§ Task directions:
Search the records for the string "computer", and show each line where it appears.

(Saved data entries)
•••

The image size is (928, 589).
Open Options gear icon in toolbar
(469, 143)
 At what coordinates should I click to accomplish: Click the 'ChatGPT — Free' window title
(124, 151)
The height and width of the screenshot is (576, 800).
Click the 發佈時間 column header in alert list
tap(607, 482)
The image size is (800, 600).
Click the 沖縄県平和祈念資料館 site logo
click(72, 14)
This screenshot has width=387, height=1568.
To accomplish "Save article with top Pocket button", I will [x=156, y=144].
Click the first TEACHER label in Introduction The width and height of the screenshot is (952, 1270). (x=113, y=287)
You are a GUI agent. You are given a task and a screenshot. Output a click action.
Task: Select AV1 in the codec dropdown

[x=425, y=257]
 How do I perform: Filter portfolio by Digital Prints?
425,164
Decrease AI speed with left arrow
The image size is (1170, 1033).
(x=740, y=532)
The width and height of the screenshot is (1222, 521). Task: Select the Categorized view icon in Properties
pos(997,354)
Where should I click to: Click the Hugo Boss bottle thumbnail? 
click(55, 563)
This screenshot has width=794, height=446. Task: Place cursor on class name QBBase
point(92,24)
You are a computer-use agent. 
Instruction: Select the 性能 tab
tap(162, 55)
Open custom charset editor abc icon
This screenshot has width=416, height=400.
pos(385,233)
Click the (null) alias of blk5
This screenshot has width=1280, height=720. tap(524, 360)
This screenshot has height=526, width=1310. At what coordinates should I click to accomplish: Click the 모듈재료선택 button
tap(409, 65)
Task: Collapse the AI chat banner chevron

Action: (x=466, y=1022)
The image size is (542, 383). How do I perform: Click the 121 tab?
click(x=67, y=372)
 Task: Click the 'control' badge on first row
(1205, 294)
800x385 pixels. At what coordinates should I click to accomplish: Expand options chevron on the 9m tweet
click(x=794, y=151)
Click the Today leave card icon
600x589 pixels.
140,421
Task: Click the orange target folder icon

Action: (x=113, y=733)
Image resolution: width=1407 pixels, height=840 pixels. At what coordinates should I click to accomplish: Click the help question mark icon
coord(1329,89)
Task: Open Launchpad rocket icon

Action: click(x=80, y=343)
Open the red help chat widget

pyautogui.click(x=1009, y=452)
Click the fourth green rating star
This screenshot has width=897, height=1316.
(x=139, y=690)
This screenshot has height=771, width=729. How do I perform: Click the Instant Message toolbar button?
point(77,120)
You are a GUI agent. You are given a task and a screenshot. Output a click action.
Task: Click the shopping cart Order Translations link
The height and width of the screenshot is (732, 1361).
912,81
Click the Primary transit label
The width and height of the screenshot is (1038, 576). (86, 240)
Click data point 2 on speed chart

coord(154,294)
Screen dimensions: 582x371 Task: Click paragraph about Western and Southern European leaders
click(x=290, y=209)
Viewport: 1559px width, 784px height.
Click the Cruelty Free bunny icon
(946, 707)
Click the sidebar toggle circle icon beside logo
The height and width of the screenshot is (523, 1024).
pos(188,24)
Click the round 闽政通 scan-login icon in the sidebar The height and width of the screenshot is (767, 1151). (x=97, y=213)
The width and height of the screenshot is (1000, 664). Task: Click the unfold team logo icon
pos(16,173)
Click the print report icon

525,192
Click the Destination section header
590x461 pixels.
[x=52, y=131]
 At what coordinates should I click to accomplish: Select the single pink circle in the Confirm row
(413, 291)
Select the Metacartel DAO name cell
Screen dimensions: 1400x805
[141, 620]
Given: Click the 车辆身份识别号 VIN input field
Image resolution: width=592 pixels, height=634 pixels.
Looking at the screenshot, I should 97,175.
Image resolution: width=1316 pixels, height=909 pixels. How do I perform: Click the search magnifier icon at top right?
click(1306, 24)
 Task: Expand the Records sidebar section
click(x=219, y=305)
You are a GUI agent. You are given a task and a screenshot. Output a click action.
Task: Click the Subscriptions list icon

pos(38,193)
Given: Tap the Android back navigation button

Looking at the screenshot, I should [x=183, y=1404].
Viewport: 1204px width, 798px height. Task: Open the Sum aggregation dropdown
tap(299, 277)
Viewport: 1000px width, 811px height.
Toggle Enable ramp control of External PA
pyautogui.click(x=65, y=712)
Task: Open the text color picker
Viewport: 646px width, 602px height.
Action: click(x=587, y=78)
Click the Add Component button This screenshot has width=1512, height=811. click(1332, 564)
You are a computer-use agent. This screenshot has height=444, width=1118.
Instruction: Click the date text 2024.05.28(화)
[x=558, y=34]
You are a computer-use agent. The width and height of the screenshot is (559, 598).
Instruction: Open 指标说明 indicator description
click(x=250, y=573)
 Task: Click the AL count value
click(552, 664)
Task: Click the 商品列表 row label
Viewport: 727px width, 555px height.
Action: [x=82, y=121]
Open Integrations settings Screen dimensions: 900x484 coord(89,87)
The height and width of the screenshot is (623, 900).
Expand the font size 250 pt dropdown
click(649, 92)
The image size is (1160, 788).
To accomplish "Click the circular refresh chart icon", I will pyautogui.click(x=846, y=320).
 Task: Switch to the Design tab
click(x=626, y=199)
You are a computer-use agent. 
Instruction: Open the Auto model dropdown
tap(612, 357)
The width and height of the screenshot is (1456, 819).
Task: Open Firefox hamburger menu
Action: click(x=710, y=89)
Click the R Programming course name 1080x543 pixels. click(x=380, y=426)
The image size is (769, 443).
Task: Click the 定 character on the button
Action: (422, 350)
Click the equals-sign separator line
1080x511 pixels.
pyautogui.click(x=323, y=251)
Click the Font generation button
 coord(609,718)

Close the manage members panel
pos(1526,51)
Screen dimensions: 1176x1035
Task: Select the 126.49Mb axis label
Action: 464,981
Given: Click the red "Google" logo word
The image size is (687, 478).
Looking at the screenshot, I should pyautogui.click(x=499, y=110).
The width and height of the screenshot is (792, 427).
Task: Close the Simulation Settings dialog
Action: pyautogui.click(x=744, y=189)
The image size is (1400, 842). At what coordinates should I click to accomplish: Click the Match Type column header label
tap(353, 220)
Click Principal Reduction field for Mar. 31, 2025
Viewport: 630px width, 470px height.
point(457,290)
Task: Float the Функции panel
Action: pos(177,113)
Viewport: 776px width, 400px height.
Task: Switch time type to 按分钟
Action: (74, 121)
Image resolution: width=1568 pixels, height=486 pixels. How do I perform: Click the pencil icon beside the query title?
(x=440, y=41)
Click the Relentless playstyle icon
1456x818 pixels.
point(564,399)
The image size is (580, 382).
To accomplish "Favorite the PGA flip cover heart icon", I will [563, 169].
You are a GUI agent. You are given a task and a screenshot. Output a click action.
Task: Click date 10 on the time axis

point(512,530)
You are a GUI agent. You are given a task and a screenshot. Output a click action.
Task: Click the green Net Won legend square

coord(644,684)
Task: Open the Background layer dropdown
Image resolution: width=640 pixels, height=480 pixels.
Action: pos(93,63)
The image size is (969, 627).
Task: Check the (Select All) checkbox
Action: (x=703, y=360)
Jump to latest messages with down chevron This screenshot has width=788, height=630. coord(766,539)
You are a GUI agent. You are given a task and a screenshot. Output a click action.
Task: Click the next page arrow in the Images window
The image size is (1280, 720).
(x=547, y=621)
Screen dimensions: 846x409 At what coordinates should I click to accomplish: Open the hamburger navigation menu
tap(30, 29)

•••

§ Problem solution:
You are a computer-use agent. 
You are a computer-use agent. This screenshot has height=444, width=1118.
You are a computer-use agent. The width and height of the screenshot is (559, 598).
You are a computer-use agent. 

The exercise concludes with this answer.